L’œuvre de Stéphane Bovon est du pain béni pour le critique
littéraire : une bonne quinzaine d’angles d’attaque s’offre à lui afin d’entrer
dans le texte, en l’occurrence dans « La Lueur bleue », second opus
de la saga « Gérimont ». Bovon fonde un genre nouveau, une sorte
d’ « Ecole de Savièse » littéraire tendance ironique kitsch.
L’univers de Gérimont peut être regardé comme une caricature de notre quotidien
et le but de la caricature est de rendre les défauts à gros traits, de nous
révéler nos manquements à la manière des révélations du fou du roi.
Bovon ou l’ethnographe de notre Romandie future fouille dans
notre inconscient de latins mêlés et met en scène nos disparités. Il invente
une géographie post-cataclysmique, une société à la Huxley dont il nous a
expliqué la logique dans « Gérimont », texte fondateur de la suite en
devenir (dix volumes prévus). « La Lueur bleue » débute par un
enterrement dans le plus pur style pathétique protestant ennuyeux, une
célébration mortelle mais prend vite un tour aventureux. Nous avions
laissé Shriptar fasciné par d’étranges processions dans un pré gérimontais,
autour de pierres levées, du mégalithe local. Il y sera retrouvé mort.
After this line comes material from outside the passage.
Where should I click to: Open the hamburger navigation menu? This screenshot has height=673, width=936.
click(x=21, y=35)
Sa
veuve, Xixa, va vouloir mener l’enquête et se rendre sur l’autre rive, à la
poursuite d’une sorte de secte, des assassins de son mari et, accessoirement, à
la poursuite de la vérité.
C’est ici que le scénario prend un tour à la « Indiana
Jones » ; Xixa traverse mille et une épreuves : naufrage,
empoisonnement, ours, faim, soif, ronces, loups, tentative de viol, crétins des
Alpes. La totale ! Le trait est épais mais le suspens fonctionne, le
lecteur trébuche avec l’héroïne sur les lieux communs de la quête mystérieuse assumés
avec talent, humour et décalage. Bovon est un gamin lettré qui offre une bonne
dose de jeunesse à son lecteur. Et ça marche ! On palpite jusqu’au
dénouement érotico-mystico-improbable d’un « fight sex » très, très,
très chaud. Ajouter à cela les illustrations nombreuses de la main même de l’auteur
et vous obtenez une œuvre singulière que d’aucun trouverait moins percutante
que le prime opus du projet. Il faut donc considérer « La Lueur bleue »
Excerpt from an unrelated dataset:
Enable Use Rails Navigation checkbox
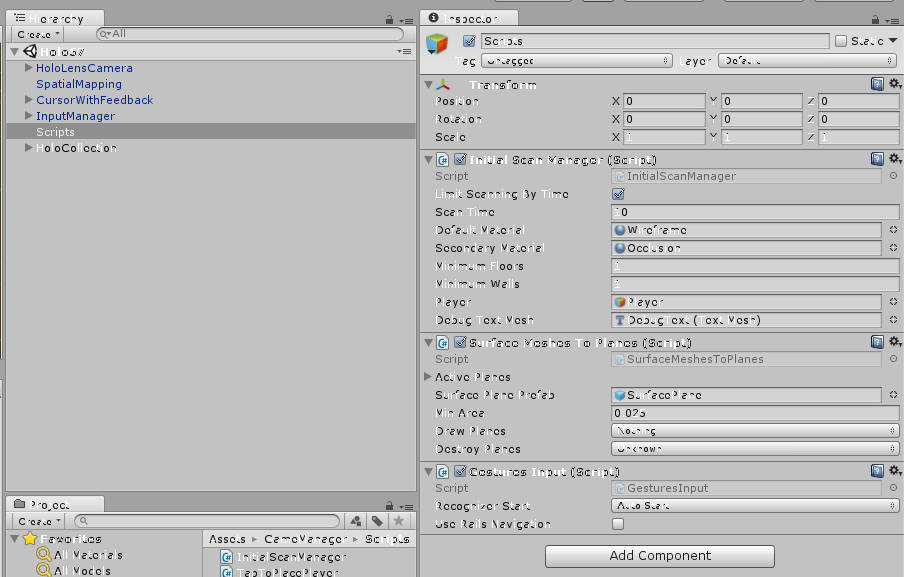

dans la perspective d’une suite.
Dernier point, pas des moindres, Stéphane Bovon qui aime
jouer les hurluberlus littéraires romands n’en est pas un. Son projet revêt une
dimension philosophique profonde, il travaille à la perpétuation d’un esprit
romand et, surtout, d’un esprit vaudois, faisant la part des choses entre
toutes les influences passées et présentes qui nous traversent. Il nous promet
une fresque en dix volumes, plus que huit, et je compte même, si l’auteur me le
permet, lui offrir une exégèse dans un onzième volume « off ».